Она была со мной — вся моя; я был утолен и смог думать о других вещах. Я лежал неподвижно, и душа моя размышляла о внешнем мире. Недавняя бурная страсть, кипевшая во мне, была вырвана с корнями, и память о ней была не более чем памятью о съеденной конфете. Наконец освободившись, душа устремилась вперед, одержима другой, более утонченной страстью разума, и мне предстали вещи близкие и далекие, кишащие в заводи из дрожащего солнечного света. Неожиданно я понял разницу между субъективным и объективным аспектами в последовательных этапах эволюции отношений. И, думая об этой разнице между двумя аспектами, я так же неожиданно провалился в сон.
— Боже мой! — произнесла она, разбудив меня.
— Что?
— Ты же… ты…
— Что?
— Ох! Ты же уезжаешь, Александр, ты завтра…
— Лучшие друзья должны расстаться. — Я протер глаза.
— Мы можем больше никогда не увидеться.
— Как говорит твой отец: “Que voulez-vous? C’est la vie!» С этим ничего не поделаешь. Ты знаешь, я ужасно спать хочу. Мне уезжать завтра утром.
— Ох! Ведь ты… ты же…
— Что?
— Так, ничего, — и она повернулась ко мне спиной.
— Ну что ж, если нельзя спать, то нужно заняться другим добрым делом — думать.
Я молча думал.
— О чем ты думаешь? — спросила она, не поворачиваясь.
— Ну, вечером, перед приходом сюда, я читал одну книжку, которая, на мой взгляд, очень четко объясняет разницу между субъективным и объективным отношением в жизни и литературе.

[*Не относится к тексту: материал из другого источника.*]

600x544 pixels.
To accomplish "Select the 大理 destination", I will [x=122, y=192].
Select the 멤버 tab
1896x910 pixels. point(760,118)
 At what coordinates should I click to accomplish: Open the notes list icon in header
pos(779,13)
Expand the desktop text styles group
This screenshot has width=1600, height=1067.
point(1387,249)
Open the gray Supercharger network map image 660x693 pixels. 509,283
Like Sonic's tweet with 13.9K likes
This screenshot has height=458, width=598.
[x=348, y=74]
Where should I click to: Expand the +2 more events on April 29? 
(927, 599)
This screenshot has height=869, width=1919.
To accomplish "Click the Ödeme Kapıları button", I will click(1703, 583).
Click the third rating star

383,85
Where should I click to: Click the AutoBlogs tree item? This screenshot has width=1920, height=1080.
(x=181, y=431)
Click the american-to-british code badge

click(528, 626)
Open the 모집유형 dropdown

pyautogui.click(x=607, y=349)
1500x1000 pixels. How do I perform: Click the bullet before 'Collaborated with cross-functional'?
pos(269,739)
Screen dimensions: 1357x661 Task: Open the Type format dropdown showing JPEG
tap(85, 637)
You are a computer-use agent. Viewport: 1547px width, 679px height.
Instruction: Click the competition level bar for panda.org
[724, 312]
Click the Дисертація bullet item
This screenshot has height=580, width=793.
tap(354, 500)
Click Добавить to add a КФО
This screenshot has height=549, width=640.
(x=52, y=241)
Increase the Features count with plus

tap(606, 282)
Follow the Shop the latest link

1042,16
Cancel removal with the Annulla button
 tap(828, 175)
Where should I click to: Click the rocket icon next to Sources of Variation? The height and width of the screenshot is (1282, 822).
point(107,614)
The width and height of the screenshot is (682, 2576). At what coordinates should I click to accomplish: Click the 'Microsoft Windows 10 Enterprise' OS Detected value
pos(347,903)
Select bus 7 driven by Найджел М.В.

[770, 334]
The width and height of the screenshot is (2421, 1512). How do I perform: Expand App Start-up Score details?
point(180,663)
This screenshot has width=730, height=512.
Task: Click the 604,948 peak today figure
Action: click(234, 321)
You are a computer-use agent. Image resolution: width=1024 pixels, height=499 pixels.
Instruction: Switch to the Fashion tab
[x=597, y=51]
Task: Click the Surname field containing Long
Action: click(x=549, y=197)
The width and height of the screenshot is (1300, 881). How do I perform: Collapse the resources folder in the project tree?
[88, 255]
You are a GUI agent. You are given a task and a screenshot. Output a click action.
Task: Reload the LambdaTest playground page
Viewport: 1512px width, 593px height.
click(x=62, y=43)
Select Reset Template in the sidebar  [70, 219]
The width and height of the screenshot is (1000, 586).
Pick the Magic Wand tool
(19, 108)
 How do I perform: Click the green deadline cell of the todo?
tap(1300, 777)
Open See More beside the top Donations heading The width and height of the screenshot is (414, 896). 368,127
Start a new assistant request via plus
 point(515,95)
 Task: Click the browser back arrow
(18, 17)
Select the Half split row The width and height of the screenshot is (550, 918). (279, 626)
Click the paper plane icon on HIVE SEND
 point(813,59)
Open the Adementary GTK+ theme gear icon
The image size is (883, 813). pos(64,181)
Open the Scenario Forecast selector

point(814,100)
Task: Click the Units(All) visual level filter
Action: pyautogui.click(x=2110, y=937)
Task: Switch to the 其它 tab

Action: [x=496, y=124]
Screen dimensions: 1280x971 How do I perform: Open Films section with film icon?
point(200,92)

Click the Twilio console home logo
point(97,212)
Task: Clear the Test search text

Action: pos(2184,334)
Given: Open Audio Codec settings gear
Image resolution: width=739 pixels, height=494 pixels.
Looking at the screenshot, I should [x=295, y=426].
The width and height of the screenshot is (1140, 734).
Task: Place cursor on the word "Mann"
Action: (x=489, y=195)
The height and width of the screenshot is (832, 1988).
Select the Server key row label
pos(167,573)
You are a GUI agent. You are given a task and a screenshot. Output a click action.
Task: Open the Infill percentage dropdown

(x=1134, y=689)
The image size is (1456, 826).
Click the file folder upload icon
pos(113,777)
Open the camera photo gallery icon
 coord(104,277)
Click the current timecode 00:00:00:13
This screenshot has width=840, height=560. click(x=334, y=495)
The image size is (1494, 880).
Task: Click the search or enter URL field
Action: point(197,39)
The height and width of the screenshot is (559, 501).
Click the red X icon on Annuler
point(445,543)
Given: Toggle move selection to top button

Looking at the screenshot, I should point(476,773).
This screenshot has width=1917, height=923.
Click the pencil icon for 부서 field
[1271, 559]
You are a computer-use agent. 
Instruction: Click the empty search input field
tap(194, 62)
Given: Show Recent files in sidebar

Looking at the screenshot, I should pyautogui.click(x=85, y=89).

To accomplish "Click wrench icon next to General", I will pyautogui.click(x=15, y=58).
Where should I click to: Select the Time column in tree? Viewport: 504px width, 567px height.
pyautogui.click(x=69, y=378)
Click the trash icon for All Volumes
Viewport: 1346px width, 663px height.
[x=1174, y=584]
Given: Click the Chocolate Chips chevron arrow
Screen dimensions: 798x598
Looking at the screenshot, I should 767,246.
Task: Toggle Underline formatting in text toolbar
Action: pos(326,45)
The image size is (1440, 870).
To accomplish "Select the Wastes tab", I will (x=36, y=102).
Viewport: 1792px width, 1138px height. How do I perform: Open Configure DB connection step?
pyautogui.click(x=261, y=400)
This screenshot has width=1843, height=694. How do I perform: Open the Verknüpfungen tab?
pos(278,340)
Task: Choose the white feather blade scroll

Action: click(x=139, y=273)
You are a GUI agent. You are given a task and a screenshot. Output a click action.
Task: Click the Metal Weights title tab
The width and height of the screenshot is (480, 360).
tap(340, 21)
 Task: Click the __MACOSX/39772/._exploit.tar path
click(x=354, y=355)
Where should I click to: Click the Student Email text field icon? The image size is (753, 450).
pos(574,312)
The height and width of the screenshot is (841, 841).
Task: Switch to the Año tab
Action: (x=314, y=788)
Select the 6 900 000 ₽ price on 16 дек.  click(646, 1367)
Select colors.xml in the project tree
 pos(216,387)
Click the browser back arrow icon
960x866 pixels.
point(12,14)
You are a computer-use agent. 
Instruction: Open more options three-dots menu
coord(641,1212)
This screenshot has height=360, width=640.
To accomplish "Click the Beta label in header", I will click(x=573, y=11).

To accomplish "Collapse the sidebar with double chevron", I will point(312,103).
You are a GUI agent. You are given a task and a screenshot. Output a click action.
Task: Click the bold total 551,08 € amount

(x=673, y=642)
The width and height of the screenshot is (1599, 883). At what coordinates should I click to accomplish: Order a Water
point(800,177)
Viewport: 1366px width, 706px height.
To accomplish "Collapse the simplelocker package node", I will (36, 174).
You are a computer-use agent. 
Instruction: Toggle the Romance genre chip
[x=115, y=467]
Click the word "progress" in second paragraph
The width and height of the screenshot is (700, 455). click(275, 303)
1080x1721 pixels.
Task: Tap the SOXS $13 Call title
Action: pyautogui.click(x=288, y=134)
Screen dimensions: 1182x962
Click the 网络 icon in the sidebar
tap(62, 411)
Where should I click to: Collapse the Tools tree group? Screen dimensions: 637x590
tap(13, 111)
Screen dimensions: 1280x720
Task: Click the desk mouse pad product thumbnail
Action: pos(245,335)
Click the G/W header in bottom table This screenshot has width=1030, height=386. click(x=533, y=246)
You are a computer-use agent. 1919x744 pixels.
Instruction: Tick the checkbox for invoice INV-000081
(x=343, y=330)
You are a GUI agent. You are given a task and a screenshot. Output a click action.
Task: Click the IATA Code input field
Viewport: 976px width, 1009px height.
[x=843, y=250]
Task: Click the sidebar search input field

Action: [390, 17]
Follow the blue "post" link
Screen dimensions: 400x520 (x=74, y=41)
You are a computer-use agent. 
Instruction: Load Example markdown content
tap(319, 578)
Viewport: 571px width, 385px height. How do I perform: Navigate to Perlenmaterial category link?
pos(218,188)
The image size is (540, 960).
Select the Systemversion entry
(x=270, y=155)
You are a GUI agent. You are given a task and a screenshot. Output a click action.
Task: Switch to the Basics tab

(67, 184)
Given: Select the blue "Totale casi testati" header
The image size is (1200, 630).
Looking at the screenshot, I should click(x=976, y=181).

Но когда я стал рассказывать Сильвии о путанице с терминами «объективный» и «субъективный», она, судя по виду, решила, что путаница произошла от моих путаных усилий прояснить эту разницу; и, кажется, она пожалела меня. Беда в том, что Сильвия, невзирая на ее очарование, не интеллектуал; но, хоть я и чувствовал, что моя попытка чуть поднять уровень наших разговоров заранее обречена на провал, я тем не менее продолжал:
— Каково значение слова «лучший», если это не «обладающий лучшим качеством к выживанию»? Очевидным образом «лучший», если так интерпретировать его значение, ни в коем случае не «субъективная» концепция, а настолько «объективная», какой концепция только может только быть. Но все те, кто возражает против субъективного воззрения на «доброту» как на объект, и настаивают на ее «объективности», будут возражать так же упорно против интерпретации ее значения, как и против любой «субъективной» интерпретации. Поэтому очевидно, — продолжал я, глядя на Сильвию, которая лишь мигала, — очевидно, что прежде всего стремятся утвердить не просто «объективность» доброты как объекта, поскольку возражают против «объективности» теории, но что-то другое. Что-то другое, — повторил я, глядя на Сильвию. — Дорогой, поговори о чем-то другом, — попросила она. — Я с трудом тебя понимаю.